I have struggled to install Debian on my new file server. With the new installer disk this was a breeze – until it tried to download additional packages from the internet. Turns out that I had access to my internal network, but no access at all to the external world.

I checked the things one checks in this situation: ifconfig: OK, /etc/network/interfaces (OK – and I tried both DHCP and static), route -n (route to the internal network and to the ADSL router as gateway: OK), /etc/resolv.conf (had the DNS servers of my provider, but I couldn’t ping them), IPCHAINS – emtpy table), network cable (changed several times), router ports (plugged it in into one port that I know worked)
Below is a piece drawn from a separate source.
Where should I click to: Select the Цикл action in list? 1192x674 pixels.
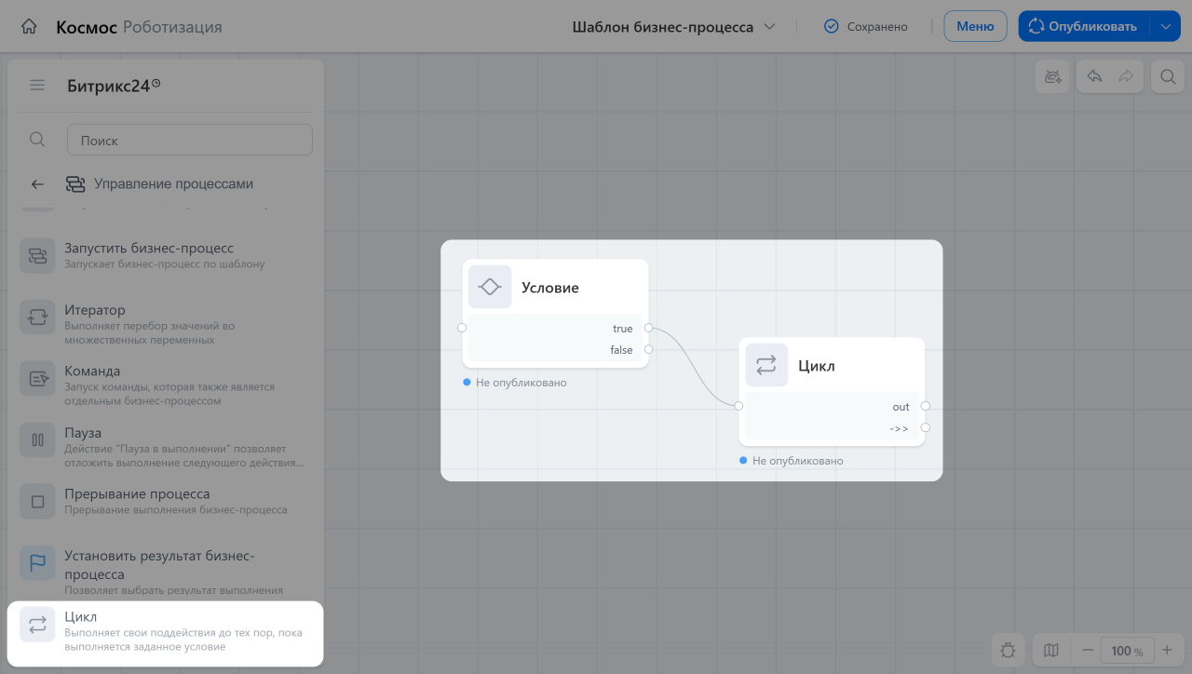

Nada. Nothing. Installed the 2.4 kernel instead of the 2.6

Booted with an old Knoppix CD: Nothing

Is it possible that a network card only connects to an internal network? Am I going mad?

This is the internal network card of an Dell PowerEdge 1400 SC.

HELP!

2 comments on ‘Internal YES, extneral NO’

  1. Greg McMullan says:

    I don’t know much about your network setup, but I’ve seen those symptoms when I have forgotten to tell my gateway that the new IP is allowed to access the external network.

  2. Indeed – it was like that. I had set my wireless router to only allow certain MAC addresses to the net. When I switched cards and left DHCP on, it worked. When I switched to static IP, it failed. That tipped me of to look at that setting eventually.

    Oh the joys of technology. We continue to have more and more of it, and it tends to make life more difficult in the long run.